What to produce: The answer should be a single number: how many lines in the material contain "label".

Provided data:
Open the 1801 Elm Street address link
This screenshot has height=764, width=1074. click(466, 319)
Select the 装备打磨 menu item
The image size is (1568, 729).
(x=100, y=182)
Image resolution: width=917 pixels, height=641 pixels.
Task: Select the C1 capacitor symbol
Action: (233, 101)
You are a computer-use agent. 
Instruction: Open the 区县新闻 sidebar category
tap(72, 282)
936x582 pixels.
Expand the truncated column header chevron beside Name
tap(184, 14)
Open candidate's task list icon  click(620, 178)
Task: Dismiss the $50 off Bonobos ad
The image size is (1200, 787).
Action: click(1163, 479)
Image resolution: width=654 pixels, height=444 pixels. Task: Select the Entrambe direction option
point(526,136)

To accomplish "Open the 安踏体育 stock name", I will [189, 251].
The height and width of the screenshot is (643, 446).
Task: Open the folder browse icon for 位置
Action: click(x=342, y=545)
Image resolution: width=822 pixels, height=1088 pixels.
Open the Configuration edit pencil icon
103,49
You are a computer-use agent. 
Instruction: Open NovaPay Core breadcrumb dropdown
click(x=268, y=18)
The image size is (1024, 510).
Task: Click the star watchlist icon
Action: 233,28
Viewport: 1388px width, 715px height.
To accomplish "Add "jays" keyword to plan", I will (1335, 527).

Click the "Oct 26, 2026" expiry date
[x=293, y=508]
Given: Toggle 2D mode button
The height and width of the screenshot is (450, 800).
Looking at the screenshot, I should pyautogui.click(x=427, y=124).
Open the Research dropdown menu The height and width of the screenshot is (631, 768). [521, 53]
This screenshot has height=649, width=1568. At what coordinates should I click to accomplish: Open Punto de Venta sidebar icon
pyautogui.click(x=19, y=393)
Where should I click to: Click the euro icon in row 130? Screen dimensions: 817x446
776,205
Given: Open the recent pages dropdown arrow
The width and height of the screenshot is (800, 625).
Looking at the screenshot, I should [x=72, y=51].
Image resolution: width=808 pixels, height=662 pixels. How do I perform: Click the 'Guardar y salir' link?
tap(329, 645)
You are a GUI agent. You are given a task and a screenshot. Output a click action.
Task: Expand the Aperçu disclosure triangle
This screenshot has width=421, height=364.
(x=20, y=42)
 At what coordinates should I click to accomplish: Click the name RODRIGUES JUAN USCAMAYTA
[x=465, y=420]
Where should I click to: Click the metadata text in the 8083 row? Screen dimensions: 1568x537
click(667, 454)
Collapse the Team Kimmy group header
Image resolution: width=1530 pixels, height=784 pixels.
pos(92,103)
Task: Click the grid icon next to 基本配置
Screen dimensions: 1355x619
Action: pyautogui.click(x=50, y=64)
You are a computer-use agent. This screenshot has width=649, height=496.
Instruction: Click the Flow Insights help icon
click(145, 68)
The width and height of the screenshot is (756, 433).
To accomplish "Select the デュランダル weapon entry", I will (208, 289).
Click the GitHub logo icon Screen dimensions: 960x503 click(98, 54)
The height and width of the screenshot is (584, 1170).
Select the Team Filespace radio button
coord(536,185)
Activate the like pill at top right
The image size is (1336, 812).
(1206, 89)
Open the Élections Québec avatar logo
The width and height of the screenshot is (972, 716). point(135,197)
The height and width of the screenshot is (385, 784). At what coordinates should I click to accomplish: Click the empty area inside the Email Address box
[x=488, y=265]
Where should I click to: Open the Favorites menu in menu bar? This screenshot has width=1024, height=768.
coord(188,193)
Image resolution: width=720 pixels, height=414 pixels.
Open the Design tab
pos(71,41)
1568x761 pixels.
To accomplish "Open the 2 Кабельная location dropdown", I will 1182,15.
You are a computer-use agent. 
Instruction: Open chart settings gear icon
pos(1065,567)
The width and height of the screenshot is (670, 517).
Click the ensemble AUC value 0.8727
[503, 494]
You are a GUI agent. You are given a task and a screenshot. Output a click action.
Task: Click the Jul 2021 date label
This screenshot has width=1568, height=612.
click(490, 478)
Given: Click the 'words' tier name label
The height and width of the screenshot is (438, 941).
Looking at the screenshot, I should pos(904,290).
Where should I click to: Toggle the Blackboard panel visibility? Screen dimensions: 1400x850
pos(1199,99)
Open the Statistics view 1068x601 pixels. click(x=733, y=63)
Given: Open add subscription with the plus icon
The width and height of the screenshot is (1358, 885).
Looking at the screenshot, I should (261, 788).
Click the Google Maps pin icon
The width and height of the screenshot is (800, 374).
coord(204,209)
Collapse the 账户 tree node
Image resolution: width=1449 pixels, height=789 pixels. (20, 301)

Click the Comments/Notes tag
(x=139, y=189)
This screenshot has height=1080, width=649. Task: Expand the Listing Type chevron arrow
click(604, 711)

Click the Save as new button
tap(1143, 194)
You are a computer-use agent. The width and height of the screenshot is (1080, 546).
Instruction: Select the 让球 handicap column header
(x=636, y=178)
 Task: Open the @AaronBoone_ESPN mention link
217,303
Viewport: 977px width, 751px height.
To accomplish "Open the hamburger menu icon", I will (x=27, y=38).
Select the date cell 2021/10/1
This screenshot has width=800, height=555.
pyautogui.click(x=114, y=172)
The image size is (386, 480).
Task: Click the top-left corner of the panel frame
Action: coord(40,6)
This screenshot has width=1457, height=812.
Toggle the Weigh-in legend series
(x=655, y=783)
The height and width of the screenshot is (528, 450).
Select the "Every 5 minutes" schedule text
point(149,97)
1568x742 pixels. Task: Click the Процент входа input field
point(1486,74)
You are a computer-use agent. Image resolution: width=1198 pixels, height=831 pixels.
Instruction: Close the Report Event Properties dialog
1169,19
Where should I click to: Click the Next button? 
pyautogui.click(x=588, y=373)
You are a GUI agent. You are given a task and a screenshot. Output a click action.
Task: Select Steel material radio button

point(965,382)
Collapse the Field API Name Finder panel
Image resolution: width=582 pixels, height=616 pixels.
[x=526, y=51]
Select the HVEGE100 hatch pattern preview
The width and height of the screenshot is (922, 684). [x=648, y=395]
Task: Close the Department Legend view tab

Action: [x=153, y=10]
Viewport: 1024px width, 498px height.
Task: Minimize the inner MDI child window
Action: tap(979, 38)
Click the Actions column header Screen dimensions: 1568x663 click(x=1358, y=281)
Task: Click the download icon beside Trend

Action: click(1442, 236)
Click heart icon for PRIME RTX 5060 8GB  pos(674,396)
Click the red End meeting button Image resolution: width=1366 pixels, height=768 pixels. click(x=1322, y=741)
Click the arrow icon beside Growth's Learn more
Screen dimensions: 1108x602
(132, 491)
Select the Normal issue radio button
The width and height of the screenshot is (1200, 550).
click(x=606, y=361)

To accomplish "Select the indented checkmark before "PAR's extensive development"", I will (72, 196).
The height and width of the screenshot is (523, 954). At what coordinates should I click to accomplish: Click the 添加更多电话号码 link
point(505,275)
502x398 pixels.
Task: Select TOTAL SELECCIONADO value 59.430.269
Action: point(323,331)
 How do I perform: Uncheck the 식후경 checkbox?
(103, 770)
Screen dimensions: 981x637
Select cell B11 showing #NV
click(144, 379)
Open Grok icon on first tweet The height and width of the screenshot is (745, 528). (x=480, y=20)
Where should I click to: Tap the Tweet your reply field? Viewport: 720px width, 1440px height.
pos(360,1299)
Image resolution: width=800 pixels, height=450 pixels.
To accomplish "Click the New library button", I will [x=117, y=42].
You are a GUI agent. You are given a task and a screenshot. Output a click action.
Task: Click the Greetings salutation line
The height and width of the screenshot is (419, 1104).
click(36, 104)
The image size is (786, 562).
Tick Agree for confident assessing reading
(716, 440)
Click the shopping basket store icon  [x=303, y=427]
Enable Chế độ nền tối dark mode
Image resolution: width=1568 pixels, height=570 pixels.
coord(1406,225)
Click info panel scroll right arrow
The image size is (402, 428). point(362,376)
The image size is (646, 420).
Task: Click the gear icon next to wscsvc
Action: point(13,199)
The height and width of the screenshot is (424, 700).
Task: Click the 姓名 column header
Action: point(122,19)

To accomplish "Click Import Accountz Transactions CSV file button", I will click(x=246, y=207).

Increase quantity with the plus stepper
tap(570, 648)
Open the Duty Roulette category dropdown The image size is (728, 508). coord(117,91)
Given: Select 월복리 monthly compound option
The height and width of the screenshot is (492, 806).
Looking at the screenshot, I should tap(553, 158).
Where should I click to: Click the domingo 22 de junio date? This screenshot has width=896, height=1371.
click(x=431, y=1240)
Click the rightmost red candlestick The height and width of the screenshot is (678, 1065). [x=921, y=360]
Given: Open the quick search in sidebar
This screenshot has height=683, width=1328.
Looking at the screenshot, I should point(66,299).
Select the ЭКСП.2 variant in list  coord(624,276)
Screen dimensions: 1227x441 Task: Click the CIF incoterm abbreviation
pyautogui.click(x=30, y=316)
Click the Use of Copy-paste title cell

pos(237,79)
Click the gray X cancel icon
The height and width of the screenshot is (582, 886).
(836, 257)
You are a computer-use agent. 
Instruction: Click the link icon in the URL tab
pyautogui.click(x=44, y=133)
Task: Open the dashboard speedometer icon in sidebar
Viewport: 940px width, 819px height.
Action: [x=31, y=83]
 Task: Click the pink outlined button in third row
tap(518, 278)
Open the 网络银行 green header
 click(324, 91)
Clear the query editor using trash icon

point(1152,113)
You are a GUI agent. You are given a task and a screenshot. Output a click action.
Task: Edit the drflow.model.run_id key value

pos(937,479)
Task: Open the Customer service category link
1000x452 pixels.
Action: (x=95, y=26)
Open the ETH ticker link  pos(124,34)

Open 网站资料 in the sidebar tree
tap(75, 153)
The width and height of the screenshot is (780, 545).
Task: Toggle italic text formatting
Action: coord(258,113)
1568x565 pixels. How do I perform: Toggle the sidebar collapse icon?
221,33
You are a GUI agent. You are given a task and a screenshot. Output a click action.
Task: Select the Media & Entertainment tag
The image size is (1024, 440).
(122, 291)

Result of the exercise: 2